PROVIDED INFORMATION Block Start

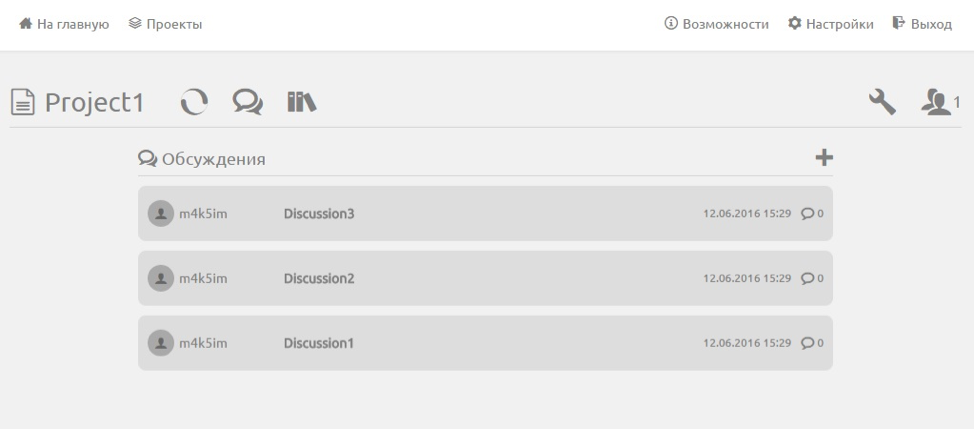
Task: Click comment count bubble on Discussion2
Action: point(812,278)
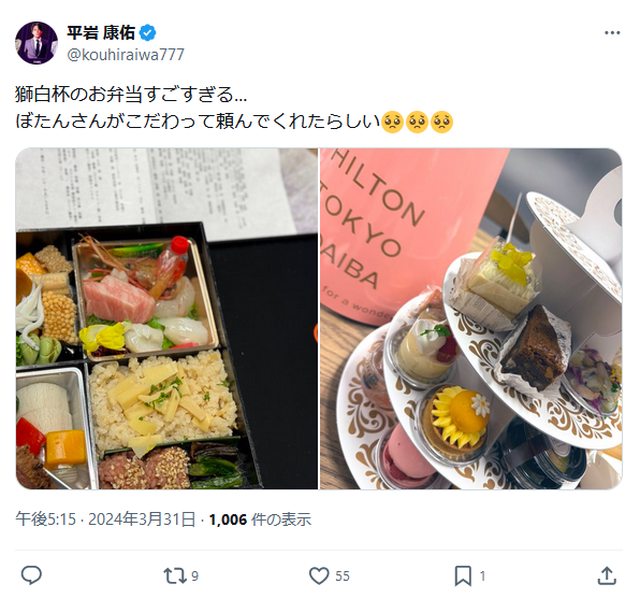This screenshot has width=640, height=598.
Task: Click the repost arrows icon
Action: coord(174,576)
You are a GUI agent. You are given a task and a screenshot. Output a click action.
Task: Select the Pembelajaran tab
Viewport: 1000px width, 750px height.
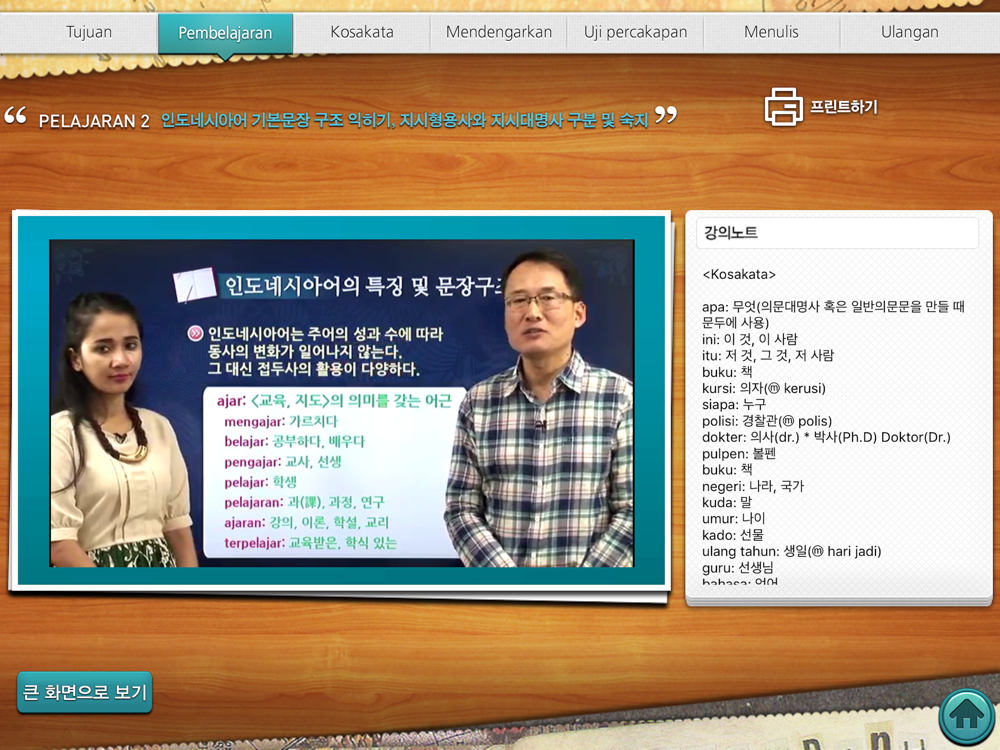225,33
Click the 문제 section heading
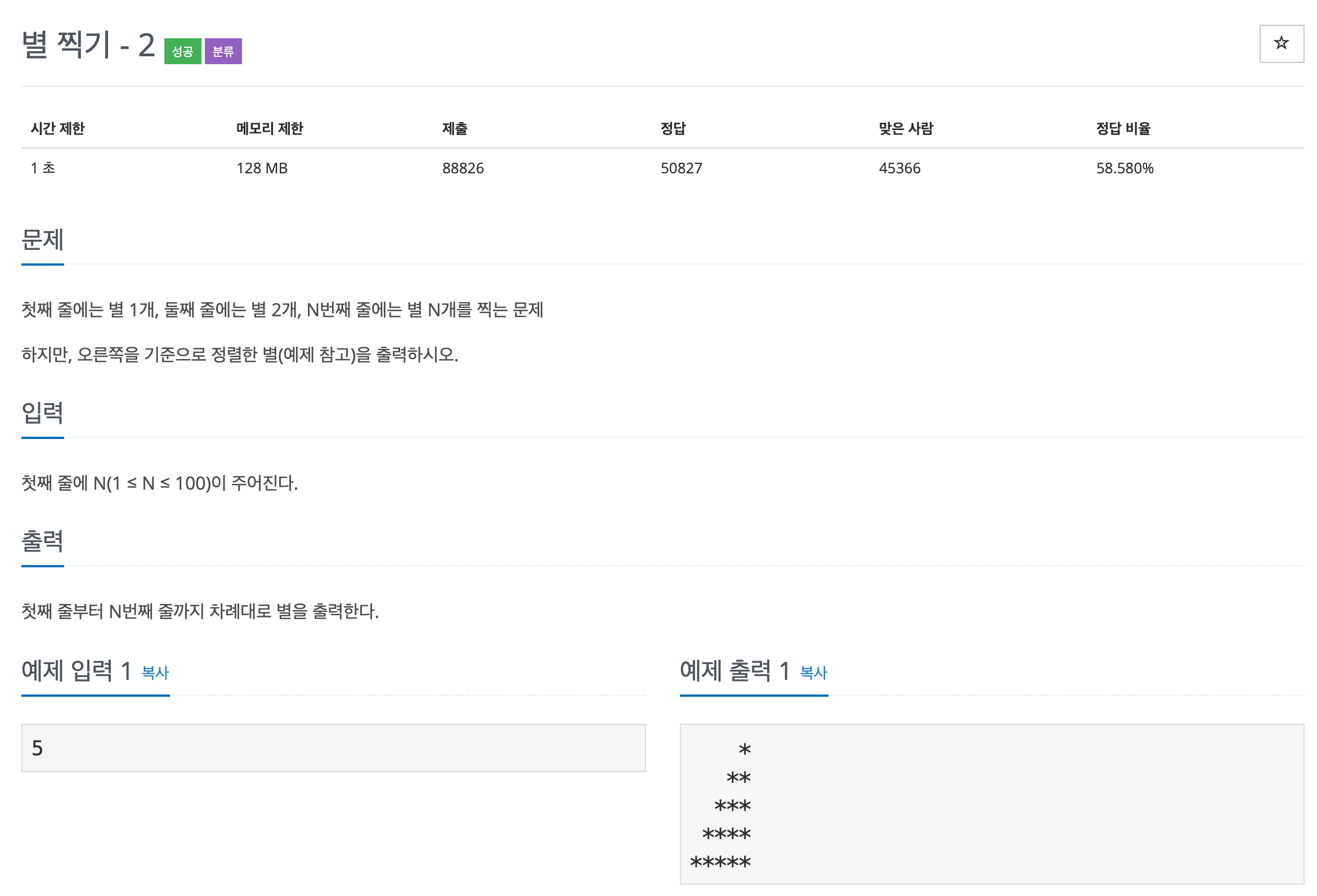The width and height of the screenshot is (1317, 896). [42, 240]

PROVIDED INFORMATION Block End

> PROBLEM TO SOLVE
Only those lines from the one containing "Viewport: 1000px width, 750px height." to the end of the material above, retyped exactly and without pictures, belong in your reply.

> ANSWER TO THE PROBLEM
Viewport: 1000px width, 750px height.
225,33
Click the 문제 section heading
The width and height of the screenshot is (1317, 896). [42, 240]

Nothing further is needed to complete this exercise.